Tuesday, August 22, 2006

Help Defend Free Speech!

This is a simply superb idea.
I cannot be there (see post below), but think this is a superb idea, largely because it is 100% legal and guaranteed to be an especially gratifying smack around the chops for Zanu-Labour.
In the meantime, here are some ideas for things about which exactly one individual ought to protest on 31st Aug:
  1. the ghastliness of the Eurovision song contest;
  2. the lunacy that allows VAT carousels to operate at all;
  3. the abject lunacy of CRB checks;
  4. That entertainment licencing thing that scuppers village halls;
  5. The total and utter failure of prisons to engender any feeling of remorse or contrition in those detained at HM's pleasure;
  6. (more topically) that OfCom ought to just F*CK OFF;
  7. That the person who thought it would be a good idea to ban spontaneous but peaceful protest outside parliament ought to just F*CK OFF;
  8. That the person who thought it would be a good idea to ban spontaneous but peaceful protest outside parliament whilst simultaneously allowing those with an axe to grind and no respect for our ancient freedom to display, openly, the flag of a terrorist organisation REALLY REALLY ought to just F*CK OFF;
  9. In fact, that most of the Government ought to just F*CK OFF;
  10. That something ought to done to stem the tide of the incessant, wanton, disproportionate, premeditated yet entirely unprovoked splitting of infinitives.
There. And that's 10 reasons just off the top of my head.
Act now: you must register your protest on or before 24th August.

Tigging and Tuscany

DK is incensed that he has been tigged and, charming young man that he is, responds to his tigger with his customary invective:
"damn his eyes."
Quite. DK then falls for the usual tosh that a problem shared is a problem doubled and has tigged me. Damn his eyes.
Your reliable Pedant-General, possessed as he is of a solid Protestant - some might say almost Calvinist - work ethic, will rise to the challenge...
... just as soon as he has finished up an ugly CR that needs to released shortly, worked out how to package a 3 tier wedding cake in order that it can be "DHL-ed" safely to Tuscany (don't ask), ensured the smooth passage of Lady P-G and the young masters P-G in hot pursuit of said wedding cakes (see above) at the hands of those nice people from Lufthansa, mowed the lawn, got his hair cut, responded to the delusion morons infesting the message boards at variously the BBC and the Telegraph, polished his kilt pin, found his already-polished-but-subsequently-mislaid sgian dubh, talked to his jolly nice lawyer about the impending wre-write of the positively byzantine P-G wills and then disappeared and (hopefully) subsequently returned from a much needed holiday....
Arezzo beckons.

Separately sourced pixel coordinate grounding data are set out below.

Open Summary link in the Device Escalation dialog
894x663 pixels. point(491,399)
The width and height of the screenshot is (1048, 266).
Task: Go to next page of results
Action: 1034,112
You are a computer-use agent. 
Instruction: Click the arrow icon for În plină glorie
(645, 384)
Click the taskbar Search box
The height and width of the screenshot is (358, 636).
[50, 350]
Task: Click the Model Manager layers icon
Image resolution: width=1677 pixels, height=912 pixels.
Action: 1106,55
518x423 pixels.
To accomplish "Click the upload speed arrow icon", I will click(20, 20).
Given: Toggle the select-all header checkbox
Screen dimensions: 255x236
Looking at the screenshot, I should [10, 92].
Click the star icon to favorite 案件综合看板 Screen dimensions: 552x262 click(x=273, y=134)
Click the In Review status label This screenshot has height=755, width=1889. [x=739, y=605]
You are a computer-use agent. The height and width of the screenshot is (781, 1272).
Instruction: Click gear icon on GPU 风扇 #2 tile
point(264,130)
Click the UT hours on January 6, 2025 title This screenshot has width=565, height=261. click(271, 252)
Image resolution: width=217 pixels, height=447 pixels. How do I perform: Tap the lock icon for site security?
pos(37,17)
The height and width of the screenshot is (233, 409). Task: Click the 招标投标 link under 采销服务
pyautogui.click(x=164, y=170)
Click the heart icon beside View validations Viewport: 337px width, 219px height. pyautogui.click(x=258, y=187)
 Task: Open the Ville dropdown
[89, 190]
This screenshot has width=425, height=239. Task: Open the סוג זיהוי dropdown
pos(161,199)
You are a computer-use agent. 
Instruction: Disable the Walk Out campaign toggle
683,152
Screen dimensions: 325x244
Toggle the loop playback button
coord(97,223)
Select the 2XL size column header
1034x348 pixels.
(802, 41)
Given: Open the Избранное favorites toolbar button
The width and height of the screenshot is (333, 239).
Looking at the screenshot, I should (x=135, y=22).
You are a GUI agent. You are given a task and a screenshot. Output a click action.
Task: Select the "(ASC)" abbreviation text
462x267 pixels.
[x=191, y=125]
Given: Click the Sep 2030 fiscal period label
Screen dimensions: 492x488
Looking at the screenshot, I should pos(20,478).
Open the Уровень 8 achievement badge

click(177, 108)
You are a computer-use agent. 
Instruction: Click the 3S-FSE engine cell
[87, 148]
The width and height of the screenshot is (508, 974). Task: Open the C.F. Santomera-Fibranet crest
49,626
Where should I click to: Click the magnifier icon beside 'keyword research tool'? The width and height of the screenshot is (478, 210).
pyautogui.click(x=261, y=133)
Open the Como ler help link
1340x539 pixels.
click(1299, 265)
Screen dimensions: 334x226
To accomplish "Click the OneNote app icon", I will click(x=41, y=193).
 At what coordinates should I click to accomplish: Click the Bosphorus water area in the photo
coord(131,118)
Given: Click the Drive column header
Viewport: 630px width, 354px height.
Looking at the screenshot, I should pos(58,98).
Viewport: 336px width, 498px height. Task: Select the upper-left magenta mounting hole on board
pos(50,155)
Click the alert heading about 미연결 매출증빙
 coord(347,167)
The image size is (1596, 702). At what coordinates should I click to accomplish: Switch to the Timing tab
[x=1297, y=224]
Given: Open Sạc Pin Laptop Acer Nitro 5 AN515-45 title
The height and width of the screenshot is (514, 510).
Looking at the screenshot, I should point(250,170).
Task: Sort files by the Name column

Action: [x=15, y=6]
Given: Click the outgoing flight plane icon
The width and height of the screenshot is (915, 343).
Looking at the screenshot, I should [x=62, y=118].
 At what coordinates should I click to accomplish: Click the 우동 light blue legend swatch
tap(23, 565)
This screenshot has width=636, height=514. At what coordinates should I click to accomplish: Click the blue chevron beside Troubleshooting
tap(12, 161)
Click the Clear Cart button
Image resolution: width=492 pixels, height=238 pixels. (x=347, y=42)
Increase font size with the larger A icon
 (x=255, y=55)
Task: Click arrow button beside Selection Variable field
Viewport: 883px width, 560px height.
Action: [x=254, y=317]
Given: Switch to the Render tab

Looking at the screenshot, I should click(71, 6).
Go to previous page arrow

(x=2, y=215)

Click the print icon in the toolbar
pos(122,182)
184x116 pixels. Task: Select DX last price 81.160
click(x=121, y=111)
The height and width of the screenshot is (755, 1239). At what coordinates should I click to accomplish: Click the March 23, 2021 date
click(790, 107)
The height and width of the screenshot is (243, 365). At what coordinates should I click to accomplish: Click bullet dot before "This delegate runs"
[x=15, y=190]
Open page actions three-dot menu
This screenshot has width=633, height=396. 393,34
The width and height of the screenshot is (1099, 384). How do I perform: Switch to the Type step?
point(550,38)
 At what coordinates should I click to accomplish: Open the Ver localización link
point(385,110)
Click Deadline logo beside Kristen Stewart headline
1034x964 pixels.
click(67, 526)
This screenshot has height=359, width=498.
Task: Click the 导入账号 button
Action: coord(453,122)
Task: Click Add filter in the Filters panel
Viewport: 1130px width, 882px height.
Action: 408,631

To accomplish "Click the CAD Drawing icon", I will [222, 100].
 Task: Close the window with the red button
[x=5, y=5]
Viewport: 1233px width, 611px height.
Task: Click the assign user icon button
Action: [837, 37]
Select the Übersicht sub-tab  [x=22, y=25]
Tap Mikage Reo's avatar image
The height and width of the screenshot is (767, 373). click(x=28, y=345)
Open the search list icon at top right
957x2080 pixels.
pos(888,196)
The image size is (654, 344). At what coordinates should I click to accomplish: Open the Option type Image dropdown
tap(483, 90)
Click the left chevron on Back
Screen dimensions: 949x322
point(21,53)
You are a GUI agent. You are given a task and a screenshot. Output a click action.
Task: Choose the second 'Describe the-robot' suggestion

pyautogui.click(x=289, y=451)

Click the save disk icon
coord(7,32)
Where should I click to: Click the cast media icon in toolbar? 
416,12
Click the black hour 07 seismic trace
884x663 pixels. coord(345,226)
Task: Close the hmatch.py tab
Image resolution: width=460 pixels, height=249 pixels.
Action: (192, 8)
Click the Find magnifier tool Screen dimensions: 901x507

Who am I to ignore its siren call?

Thursday, August 17, 2006

Bueller proffers an answer

I have been mulling over something along the following lines for a few days and have rather signally failed to get round to it, but DK has thrown down the gauntlet , and it would be churlish not to pick it and waft it in his face in a suitably provocative manner.

The gauntlet in question is not the prettiest of lacy things ever to have graced a delicate female hand:
So, let me ask you, what would you do to solve this crisis? Would you perhaps pour money into strengthening the Lebanese army so that they could obey UN Resolution 1559 and disarm Hezbollah? Would you look to the UN to help, as it did so effectively in the Balkans and Rwanda? Or perhaps we should invade Israel and "force" this ceasefire that everyone talks about?

Anyone? Bueller?

Having invoked the curse of Bueller in a recent post , I shall pause briefly to sue DK for plagiarism then move on to the matter at hand.

Let's start with a few assumptions. Best to get them out on the table.
Firstly, we'll assume that Israel's response is disproportionate.
Secondly, we'll take Hezbollah at their word when they say that their ultimate aim is to wipe Israel from the map.


Next, we'll note that there is little debate that Hezbollah is a terrorist organisation. Whatever it may be doing from a humanitarian point of view, I don't think that we need to entertain any notion that it's military wing is subject to any of the constraints of accountability to the executive of a nation state or, whilst we are on the topic, any notion of international law at all really.

Thus, whatever else we may need to do, there is ONE vital task to be achieved, which though arguably not sufficient, is clearly a necessary condition for a stable peace:
Hezbollah must be completely and verifiably disarmed and further that both it and any potential spin-offs or splinter groups or "real-" or "continuity-" Hezbollah follow-ups must be prevented from re-arming at any point in the future.

Nothing else matters whilst Hezbollah is still armed and capable (we will take the "willing" completely as read) of continuing rocket attacks and other incursions into Israel proper.

In fact, nothing else matters pretty much to the degree that the proportionality of Israel's response is largely irrelevant. It may complicate other matters of diplomacy and Israel may have to give substantially greater concessions and/or compensation to other parties are part of a wider peace treaty, but it has absolutely zero bearing on whether or not Hezbollah has to completely, unconditionally and verifiably disarmed.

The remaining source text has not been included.